Rescuers in central Greece are trying to reach hundreds of people trapped by floods that have left villages submerged and 10 people dead.
Prime Minister Kyriakos Mitsotakis said Greeks face a “very unequal battle” with nature.
Rivers burst their banks, while homes and bridges were swept away after days of heavy rain.
Residents in villages around Palamas and Karditsa appealed for food and water.
After weeks of scorching temperatures and forest fires, the plains of Thessaly were flooded by a three-day storm.
Up to 800 mm (31.5 in) of rain fell in 24 hours – more than a year’s rain – flooding the flat terrain in central Greece.
The latest city to be threatened is Larissa, home to 150,000 people, where the Pineios River burst its banks in some suburbs.
It is one of the largest cities in Greece and the agricultural center for the whole country. But almost a quarter of this year’s crop was lost.
It will take years for the land to be fertile again. Where the water receded, a thick layer of mud was left behind.
Satellite images showed that almost 73,000 square meters of land in Thessaly had been flooded.
Many people in the region are furious with the Greek authorities. They accuse ministers of using climate change as an excuse for bad construction projects.

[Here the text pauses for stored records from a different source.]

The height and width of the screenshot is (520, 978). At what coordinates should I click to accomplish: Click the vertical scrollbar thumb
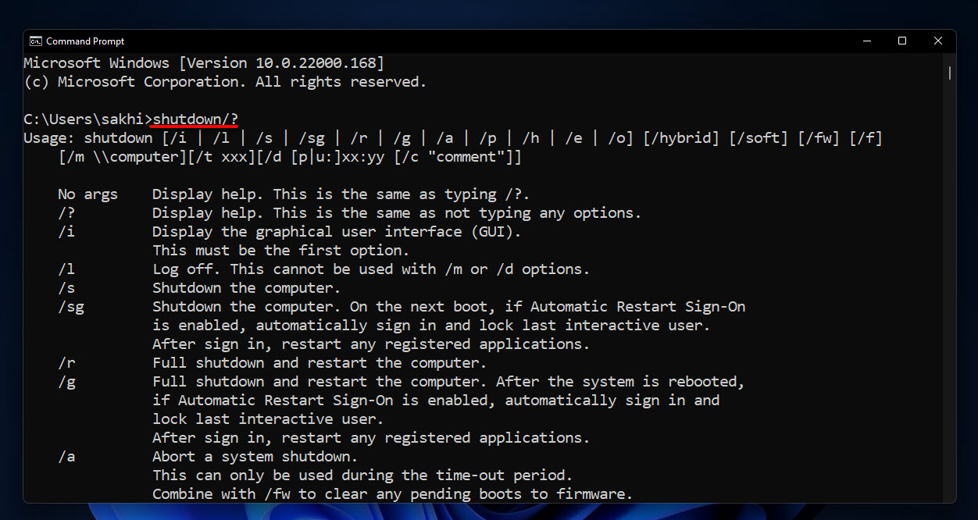point(949,73)
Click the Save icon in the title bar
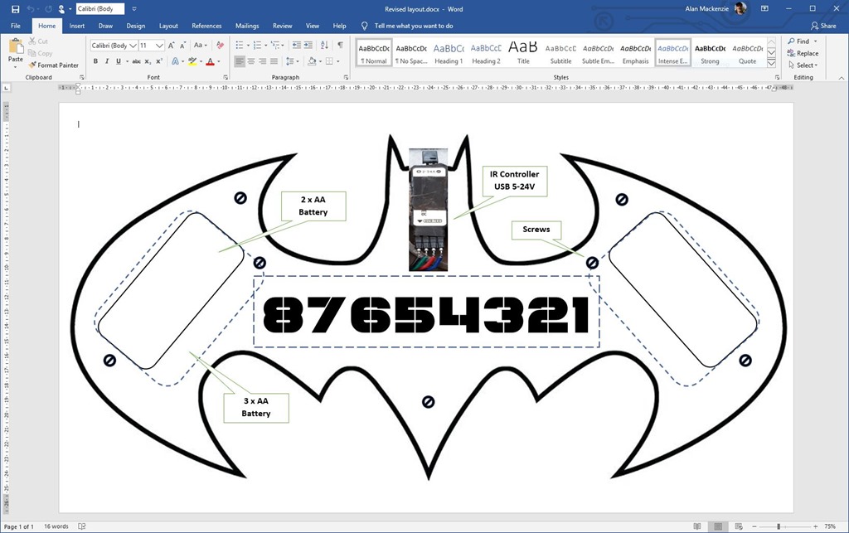This screenshot has height=533, width=849. (15, 9)
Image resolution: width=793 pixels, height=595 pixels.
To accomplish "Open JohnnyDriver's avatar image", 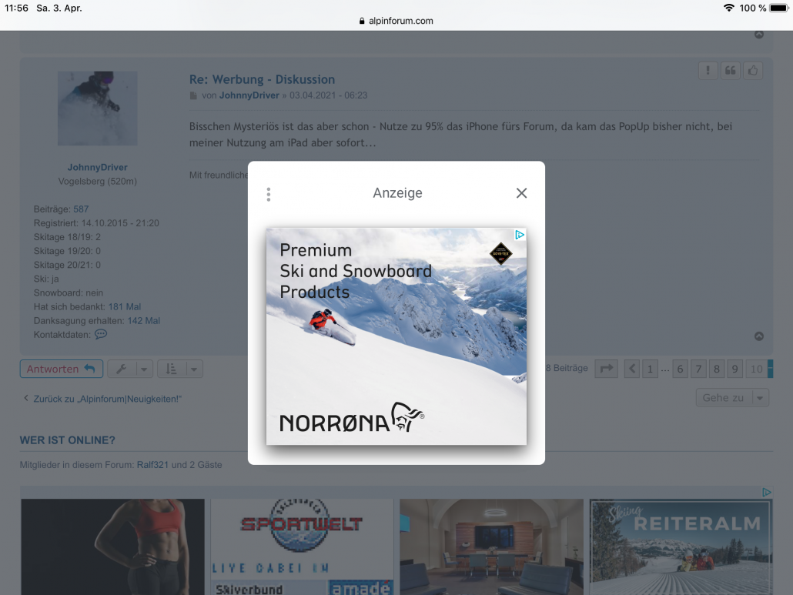I will pyautogui.click(x=98, y=109).
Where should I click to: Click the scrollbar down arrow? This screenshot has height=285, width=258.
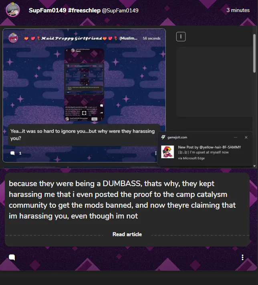point(254,166)
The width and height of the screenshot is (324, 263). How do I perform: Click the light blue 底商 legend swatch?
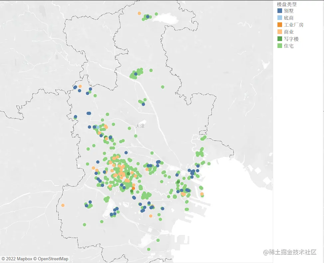[279, 18]
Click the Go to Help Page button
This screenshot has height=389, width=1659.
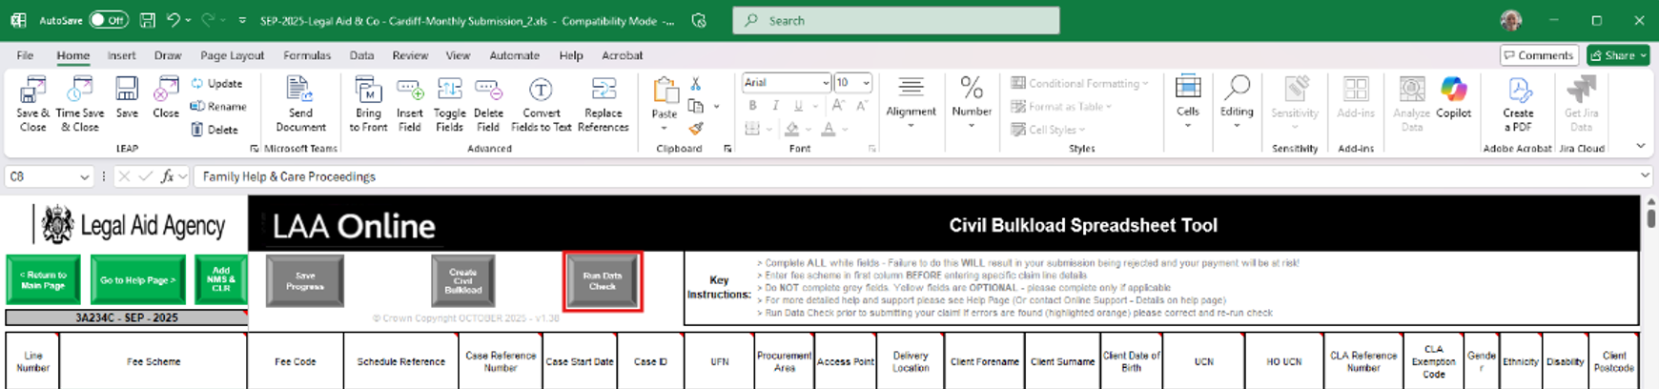(138, 280)
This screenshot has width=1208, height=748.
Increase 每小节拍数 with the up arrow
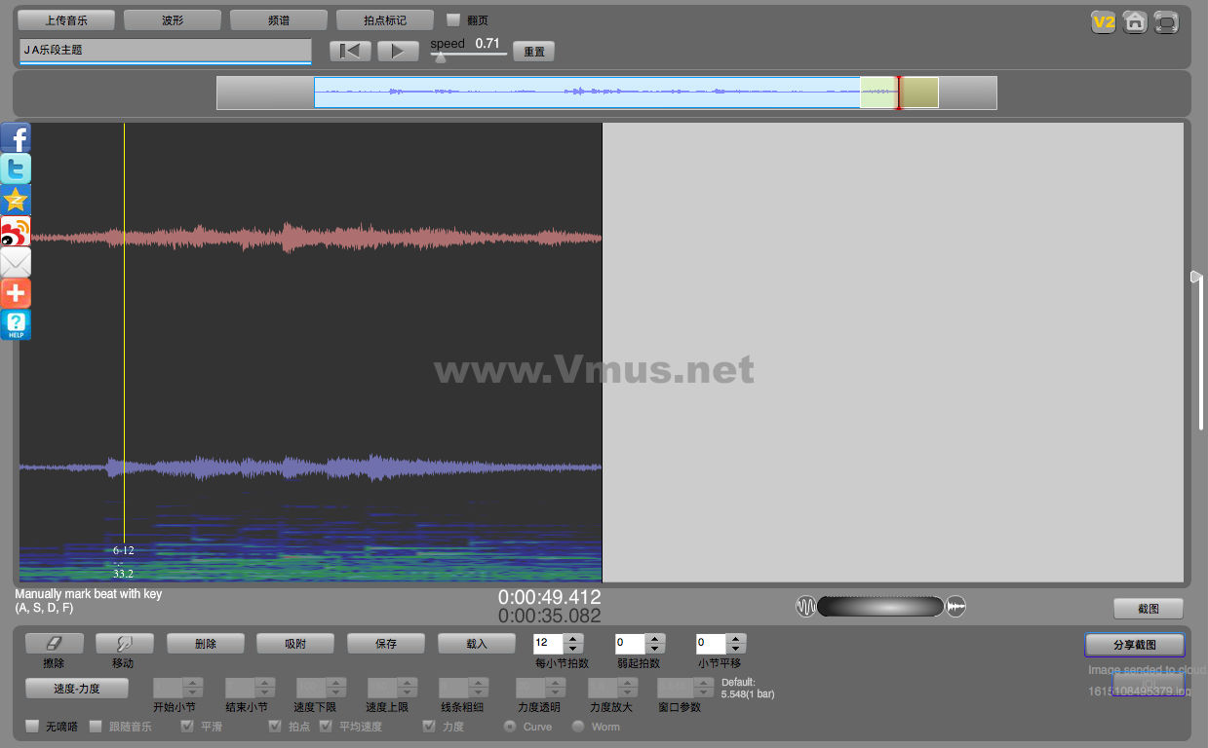(x=573, y=639)
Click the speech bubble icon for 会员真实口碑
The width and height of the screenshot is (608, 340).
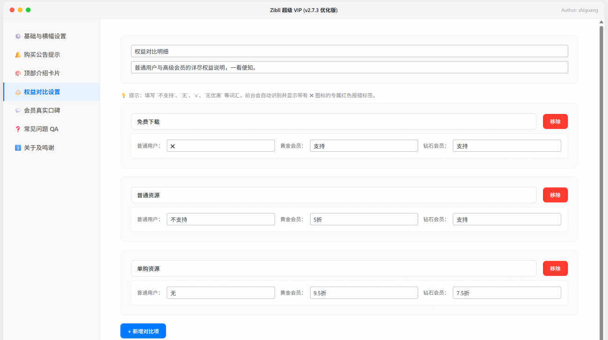pos(18,111)
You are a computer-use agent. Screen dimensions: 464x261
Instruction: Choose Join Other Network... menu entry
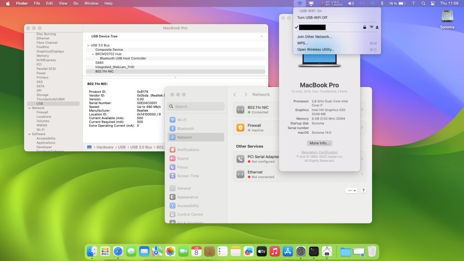click(314, 37)
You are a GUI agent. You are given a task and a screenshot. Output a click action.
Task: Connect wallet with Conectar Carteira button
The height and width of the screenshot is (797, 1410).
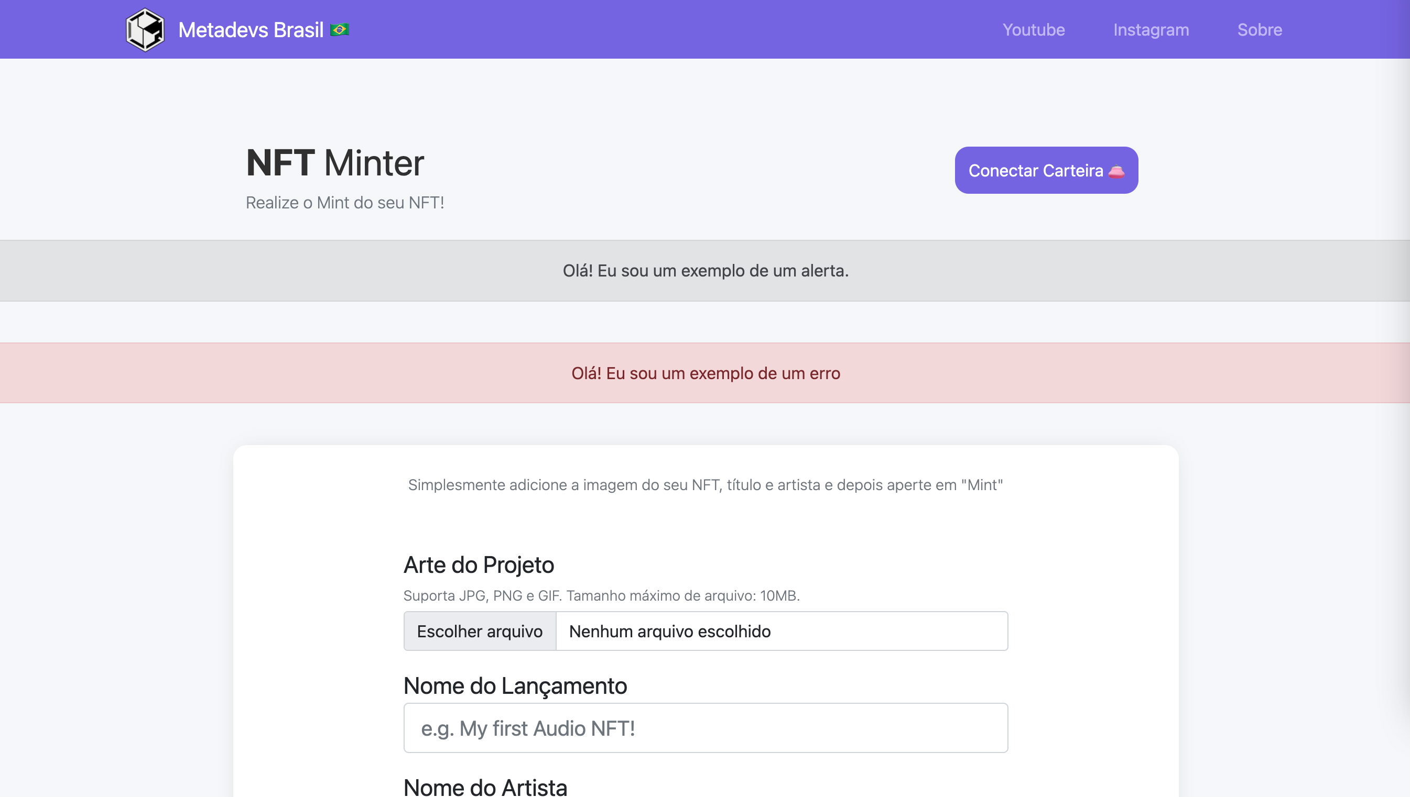pyautogui.click(x=1046, y=170)
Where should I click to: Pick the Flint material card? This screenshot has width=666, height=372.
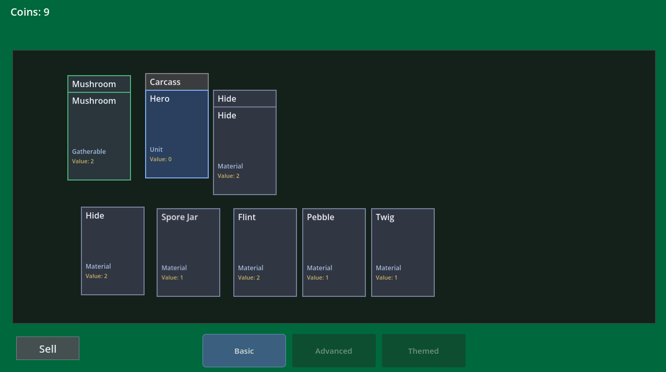click(265, 253)
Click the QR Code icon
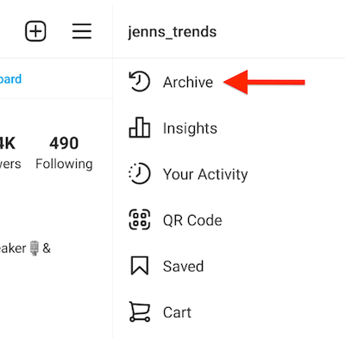Viewport: 345px width, 338px height. click(x=140, y=220)
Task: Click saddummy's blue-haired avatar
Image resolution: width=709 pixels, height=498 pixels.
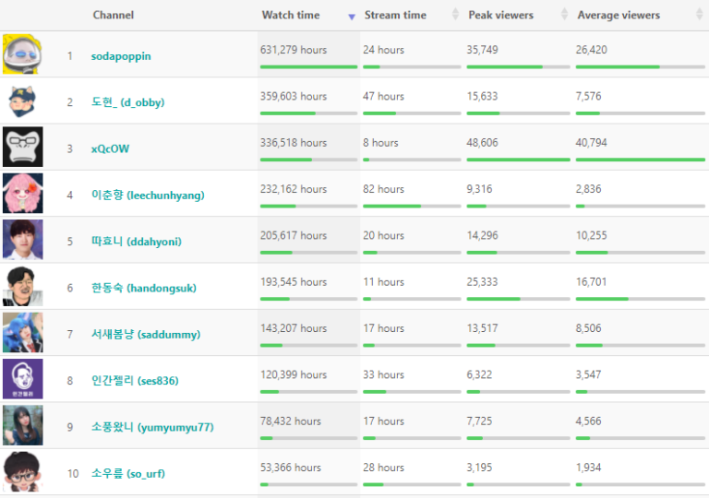Action: (x=21, y=333)
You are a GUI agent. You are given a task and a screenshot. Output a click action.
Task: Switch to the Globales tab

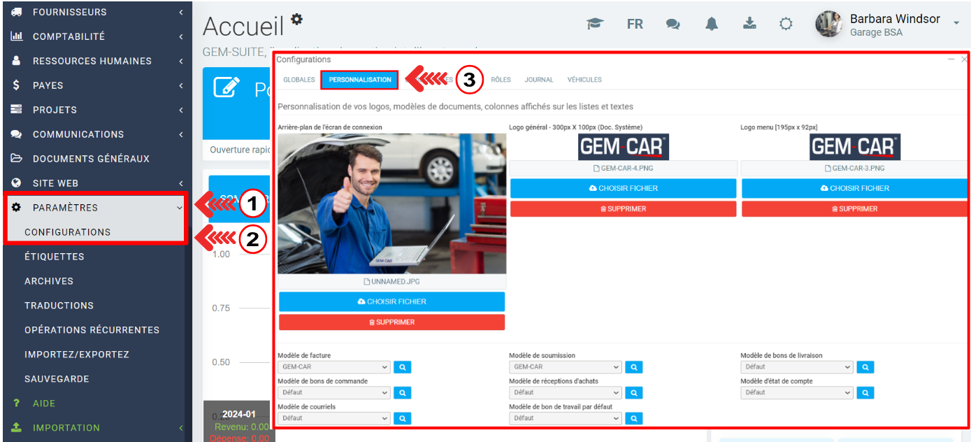(x=299, y=80)
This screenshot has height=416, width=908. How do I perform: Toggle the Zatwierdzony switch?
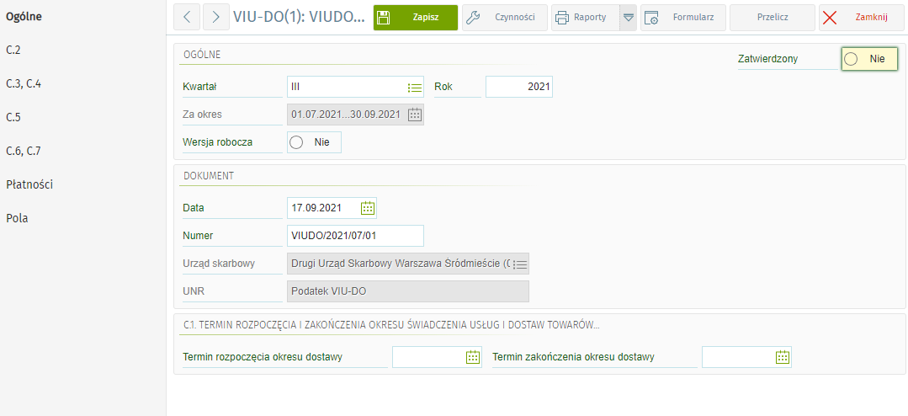pos(869,59)
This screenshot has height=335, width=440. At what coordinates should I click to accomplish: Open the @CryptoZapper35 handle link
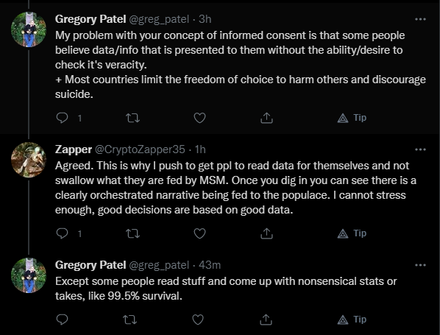tap(140, 149)
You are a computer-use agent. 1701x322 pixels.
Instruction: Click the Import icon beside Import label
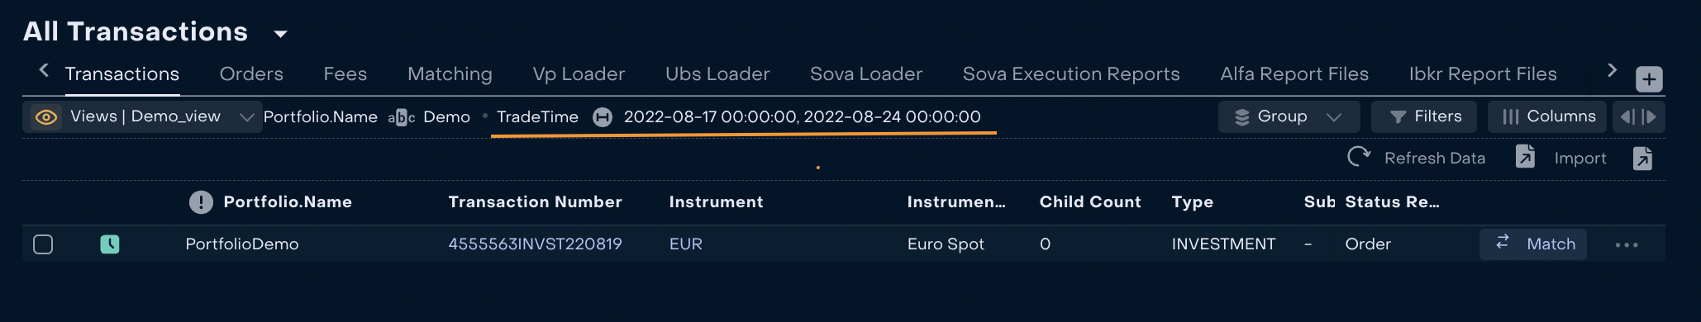pos(1525,157)
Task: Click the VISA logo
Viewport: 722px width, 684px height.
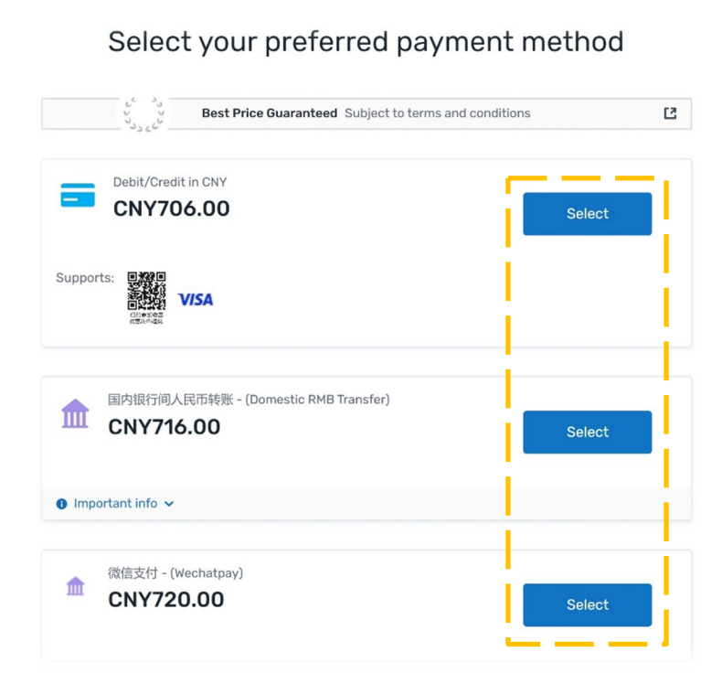Action: coord(196,299)
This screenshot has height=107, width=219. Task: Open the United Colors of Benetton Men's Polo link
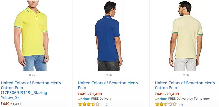click(108, 85)
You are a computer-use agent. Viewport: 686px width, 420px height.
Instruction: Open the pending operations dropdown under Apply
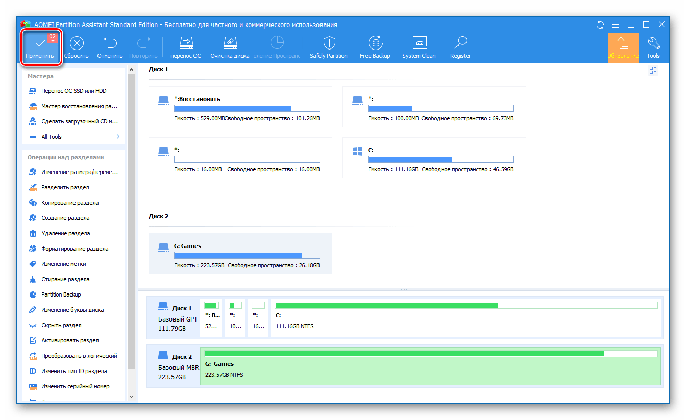53,41
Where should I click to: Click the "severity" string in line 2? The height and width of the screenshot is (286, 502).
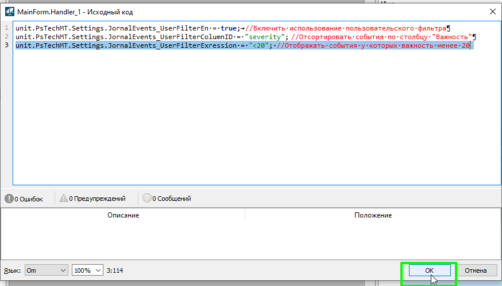point(265,37)
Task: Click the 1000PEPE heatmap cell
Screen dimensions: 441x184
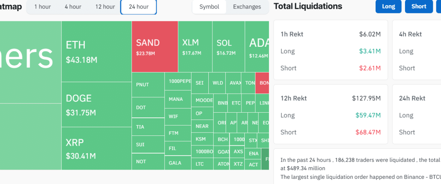Action: coord(178,81)
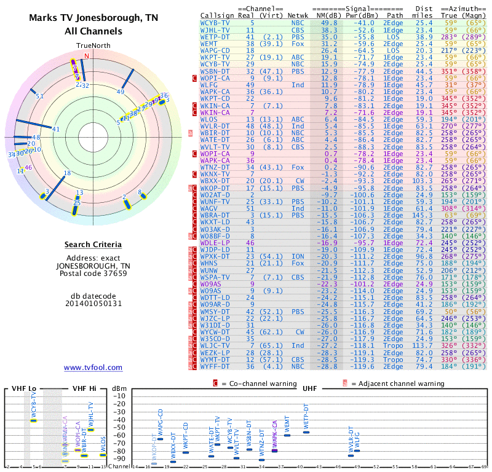492x472 pixels.
Task: Click the pink 'a' legend icon for Adjacent channel
Action: point(345,384)
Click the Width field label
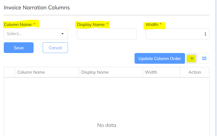This screenshot has width=217, height=136. click(x=152, y=25)
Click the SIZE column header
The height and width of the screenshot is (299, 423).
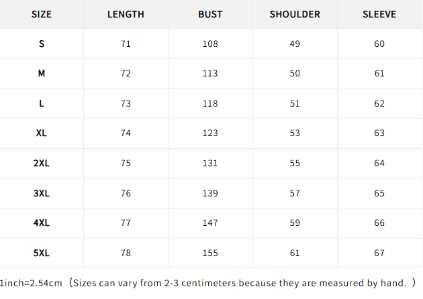[41, 14]
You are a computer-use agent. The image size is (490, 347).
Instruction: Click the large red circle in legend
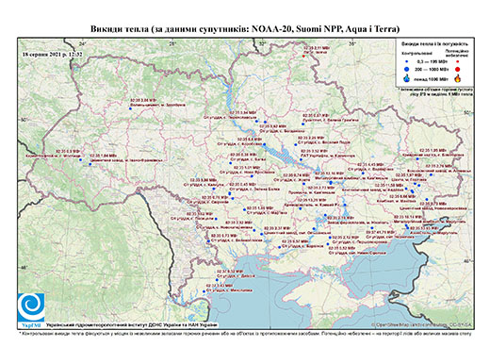[458, 69]
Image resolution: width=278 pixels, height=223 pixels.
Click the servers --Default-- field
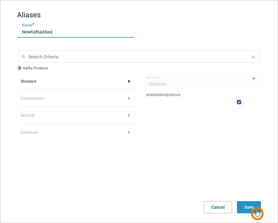(x=158, y=84)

One bridge collapsed due to a cyclone three years ago, so they rebuilt it. Now it is completely destroyed again. Many Greeks see this as a symbol of government failure.
The city of Larissa is unrecognizable. Many roads are very steep. The houses at the bottom of the road are now completely flooded, while the houses at the top are intact – for now.
The damage to infrastructure is enormous. Many roads are impassable and bridges destroyed due to the ferocity of the storm.
But at the same time there are also burnt trees and scorched earth – debris from the devastating forests that Greece has been fighting against all summer.
Xenia, a 50-year-old woman with thick curly hair, holds back tears as she looks at her house from afar – only its yellow roof is visible. She has lived there for over 30 years with her family.
“I never believed this could happen. Right now, there is about one and a half meters of water in my house,” she told the BBC.
“It is completely destroyed and I have nothing left, just my job, this house and my children.
“Tonight I will be hosted by a colleague, maybe even longer. My children will sleep with friends whose houses are safe. I may never return to this house, where I have unfortunately lived all my life, and rented a cheap apartment. that I can to pay with my low salary.”
The death toll has risen to 10 and at least four people are missing, according to the Greek civil protection minister, Vassilis Kikilias. There are fears that it could increase further as rescuers can reach more of the flooded areas.
Visiting some of the most affected areas, the Greek prime minister said the country was dealing with “a natural phenomenon we have never seen before”.
Mr Mitsotakis promised to compensate people whose houses were destroyed or damaged as quickly as possible.
“We will do everything humanly possible. I understand both anger and rage. I have never hidden, I am always here in difficult times,” he said.
The rain has now largely stopped, but the flood waters in some areas are in places greater than 2m (6.5ft) deep.
The coastal town of Volos has been without clean drinking water for four days. Residents were seen collecting water from fountains and the sea with buckets and barrels, reports said.
The Greek fire brigade said more than 1,800 people had been rescued across Greece since Tuesday.
It said it continued to search for several missing people, including an An Austrian couple swept away with the holiday home they spent their honeymoon inside.
The flood follows Greece’s hottest summer on record and massive forest fires in the north of the country.
Scientists say extreme weather events are becoming more frequent and more intense as a result of climate change.